### What the exercise asks
Return each of the records below word for word, with no changes.

### Rows
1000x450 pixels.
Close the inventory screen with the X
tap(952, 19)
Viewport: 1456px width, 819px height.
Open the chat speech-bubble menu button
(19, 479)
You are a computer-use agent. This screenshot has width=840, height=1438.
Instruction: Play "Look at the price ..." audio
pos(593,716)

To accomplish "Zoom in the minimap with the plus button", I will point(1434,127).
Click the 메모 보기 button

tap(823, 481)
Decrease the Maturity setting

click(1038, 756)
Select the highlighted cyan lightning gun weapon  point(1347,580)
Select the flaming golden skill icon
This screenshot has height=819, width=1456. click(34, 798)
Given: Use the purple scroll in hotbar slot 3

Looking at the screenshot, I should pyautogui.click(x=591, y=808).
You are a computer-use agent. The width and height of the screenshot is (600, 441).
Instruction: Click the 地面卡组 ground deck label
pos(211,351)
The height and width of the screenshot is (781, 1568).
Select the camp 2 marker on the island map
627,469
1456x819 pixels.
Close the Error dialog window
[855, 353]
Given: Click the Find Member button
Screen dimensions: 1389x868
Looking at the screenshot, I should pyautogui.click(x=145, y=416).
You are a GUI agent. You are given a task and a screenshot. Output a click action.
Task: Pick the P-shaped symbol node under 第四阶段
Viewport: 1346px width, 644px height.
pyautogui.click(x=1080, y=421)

### Solution to this problem
1000x450 pixels.
Close the inventory screen with the X
tap(952, 19)
Viewport: 1456px width, 819px height.
Open the chat speech-bubble menu button
(19, 479)
You are a computer-use agent. This screenshot has width=840, height=1438.
Instruction: Play "Look at the price ..." audio
pos(593,716)

To accomplish "Zoom in the minimap with the plus button", I will point(1434,127).
Click the 메모 보기 button

tap(823, 481)
Decrease the Maturity setting

click(1038, 756)
Select the highlighted cyan lightning gun weapon  point(1347,580)
Select the flaming golden skill icon
This screenshot has height=819, width=1456. click(34, 798)
Given: Use the purple scroll in hotbar slot 3

Looking at the screenshot, I should pyautogui.click(x=591, y=808).
You are a computer-use agent. The width and height of the screenshot is (600, 441).
Instruction: Click the 地面卡组 ground deck label
pos(211,351)
The height and width of the screenshot is (781, 1568).
Select the camp 2 marker on the island map
627,469
1456x819 pixels.
Close the Error dialog window
[855, 353]
Given: Click the Find Member button
Screen dimensions: 1389x868
Looking at the screenshot, I should pyautogui.click(x=145, y=416).
You are a GUI agent. You are given a task and a screenshot. Output a click action.
Task: Pick the P-shaped symbol node under 第四阶段
Viewport: 1346px width, 644px height.
pyautogui.click(x=1080, y=421)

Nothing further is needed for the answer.